Why does the financial system need salvation?

Why do mild-mannered economists have to become superheroes?

The answer, at a fundamental level, is that we’re paying the price for willful amnesia. We chose to forget what happened in the 1930s — and having refused to learn from history, we’re repeating it.

Contrary to popular belief, the stock market crash of 1929 wasn’t the defining moment of the Great Depression. What turned an ordinary recession into a civilization-threatening slump was the wave of bank runs that swept across America in 1930 and 1931.

This banking crisis of the 1930s showed that unregulated, unsupervised financial markets can all too easily suffer catastrophic failure.

As the decades passed, however, that lesson was forgotten — and now we’re relearning it, the hard way.

To grasp the problem, you need to understand what banks do.

Banks exist because they help reconcile the conflicting desires of savers and borrowers. Savers want freedom — access to their money on short notice. Borrowers want commitment: they don’t want to risk facing sudden demands for repayment.
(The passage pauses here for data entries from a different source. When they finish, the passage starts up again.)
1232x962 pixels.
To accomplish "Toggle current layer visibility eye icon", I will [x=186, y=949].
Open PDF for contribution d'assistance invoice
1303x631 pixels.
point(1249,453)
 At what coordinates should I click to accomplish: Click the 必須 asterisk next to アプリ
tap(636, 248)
Normally, banks satisfy both desires: depositors have access to their funds whenever they want, yet most of the money placed in a bank’s care is used to make long-term loans. The reason this works is that withdrawals are usually more or less matched by new deposits, so that a bank only needs a modest cash reserve to make good on its promises.

But sometimes — often based on nothing more than a rumor — banks face runs, in which many people try to withdraw their money at the same time. And a bank that faces a run by depositors, lacking the cash to meet their demands, may go bust even if the rumor was false.
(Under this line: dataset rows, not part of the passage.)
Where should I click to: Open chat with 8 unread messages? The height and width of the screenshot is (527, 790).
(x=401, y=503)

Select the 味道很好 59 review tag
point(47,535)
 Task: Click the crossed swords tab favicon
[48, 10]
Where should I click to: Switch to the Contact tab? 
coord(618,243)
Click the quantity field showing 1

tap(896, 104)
Worse yet, bank runs can be contagious. If depositors at one bank lose their money, depositors at other banks are likely to get nervous, too, setting off a chain reaction. And there can be wider economic effects: as the surviving banks try to raise cash by calling in loans, there can be a vicious circle in which bank runs cause a credit crunch, which leads to more business failures, which leads to more financial troubles at banks, and so on.

That, in brief, is what happened in 1930-1931, making the Great Depression the disaster it was. So Congress tried to make sure it would never happen again by creating a system of regulations and guarantees that provided a safety net for the financial system.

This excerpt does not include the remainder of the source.